Missing features/groups from json file, Python-CodePudding

I am trying to extract the English and Korean names of each municipality in South Korea from a municipality-level geojson file, and here is my Python code.

import json 
import pandas as pd

Korean_municipalities = json.load(open('skorea-municipalities-2018-geo.json', 'r'))
munic_map_eng = {}

for feature in Korean_municipalities['features']:
        feature['id'] = feature['properties']['name_eng']
        munic_map_eng[feature['properties']['name']] = feature['id']  


df_munic = pd.DataFrame(list(munic_map_eng.items()))

There are 250 municipalities. That is

len(Korean_municipalities['features']) = 250

However, there are only 227 in the data frame df_munic. That is

df_munic.shape = (227,2)

It seems like 23 municipalities are missing in this case. I use the same set of codes on province and sub-municipality level. For the sub-municipality level, the issue is the same: 3504 submunicipalties, but the data frame has only 3142 rows. However, there is no such problem at the province level (17 provinces).

Any idea where things may go wrong?

Thanks!

CodePudding user response：

There must be duplicate feature['properties']['name'] values. You're using this as the dictionary key, and keys must be unique, so you only get one row in the dataframe for each name.

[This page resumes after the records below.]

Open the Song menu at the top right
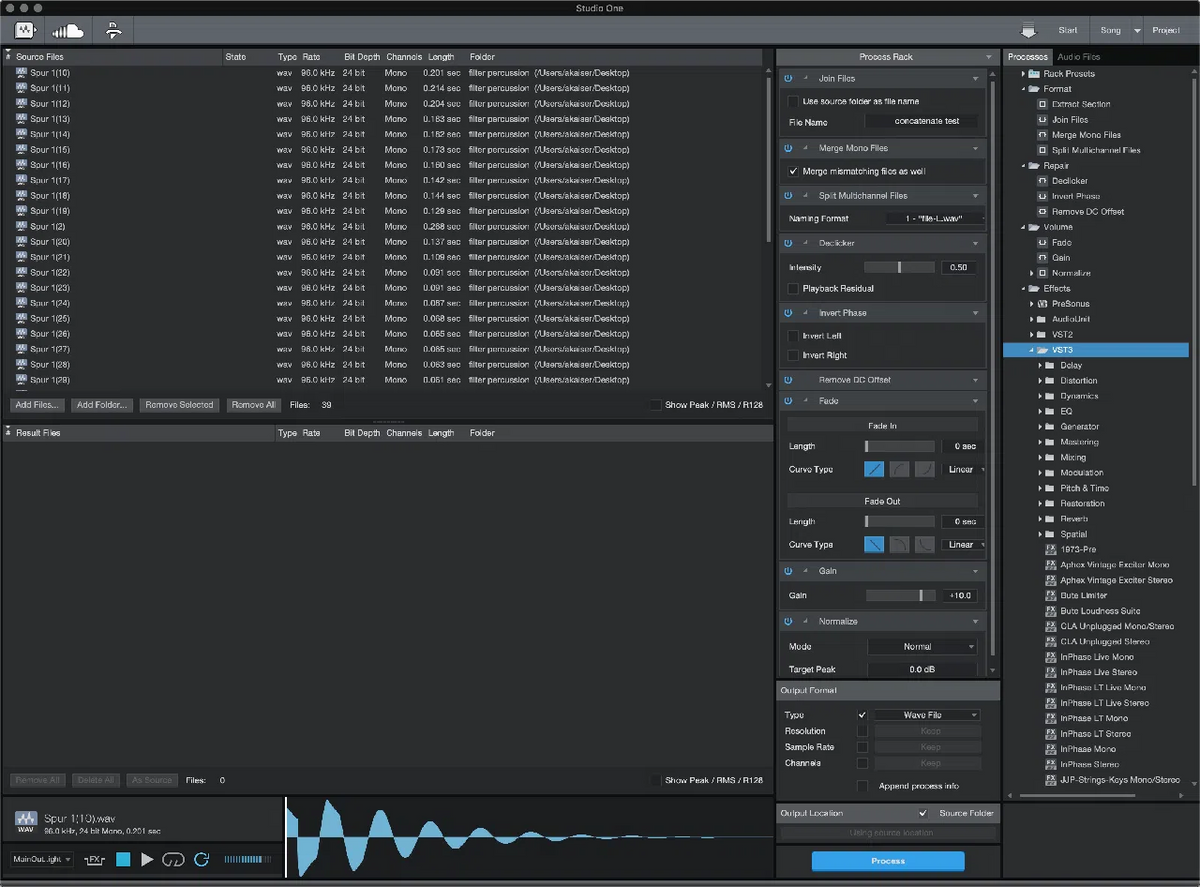This screenshot has height=887, width=1200. click(x=1113, y=30)
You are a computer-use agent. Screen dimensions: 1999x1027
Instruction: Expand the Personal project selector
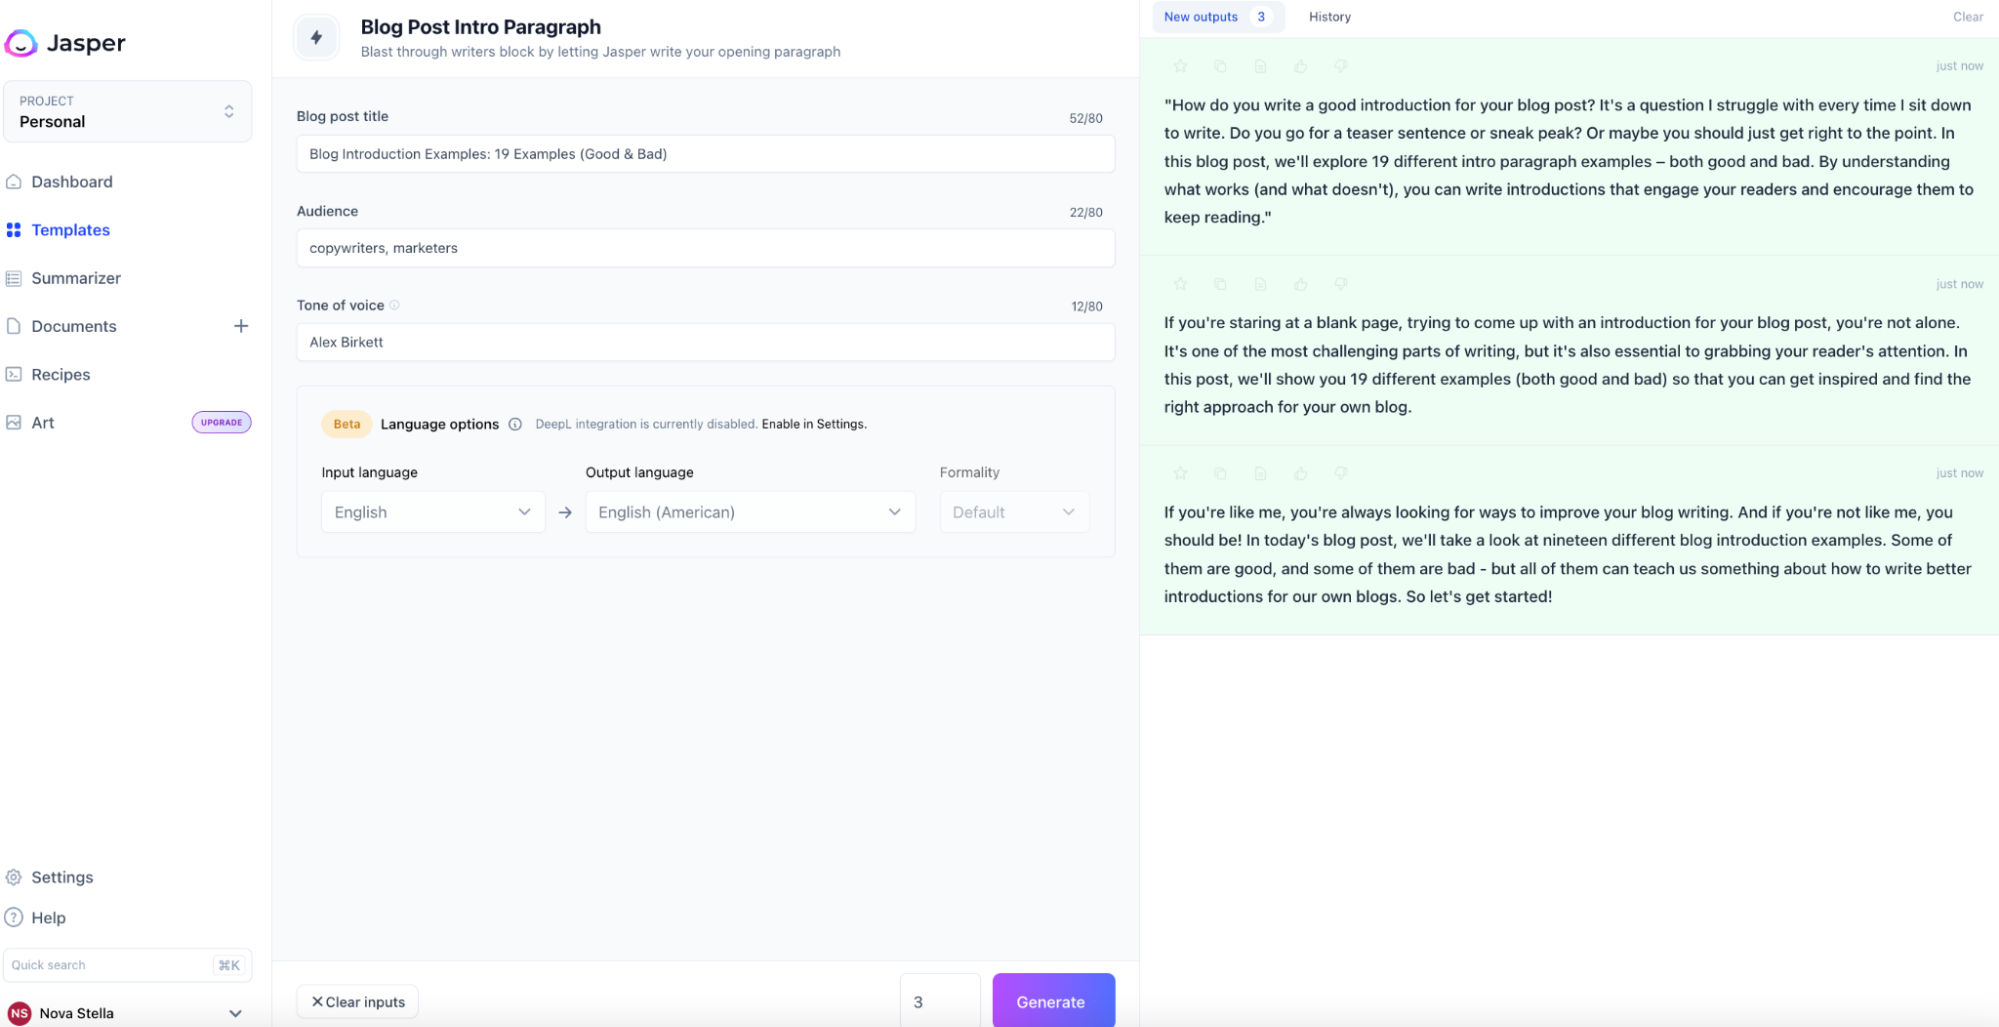[x=127, y=111]
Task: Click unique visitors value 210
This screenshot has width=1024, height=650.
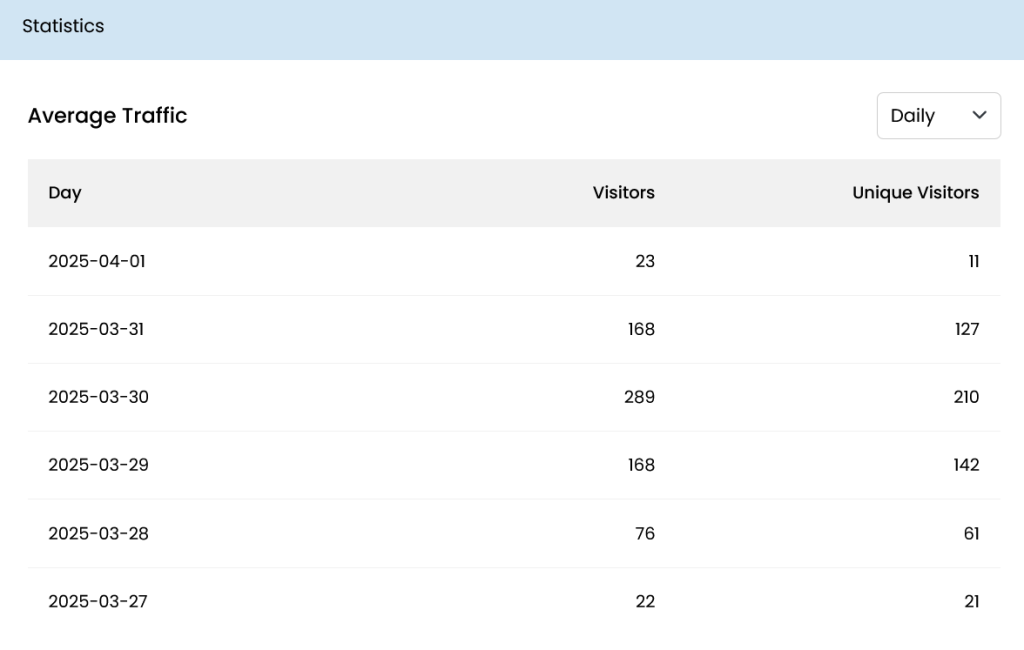Action: (x=966, y=397)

Use a list instead of a dictionary to save them all.

import json 
import pandas as pd

Korean_municipalities = json.load(open('skorea-municipalities-2018-geo.json', 'r'))
munic_list_eng = []

for feature in Korean_municipalities['features']:
    feature['id'] = feature['properties']['name_eng']
    munic_list_eng.append((feature['properties']['name'], feature['id']))

df_munic = pd.DataFrame(munic_list_eng)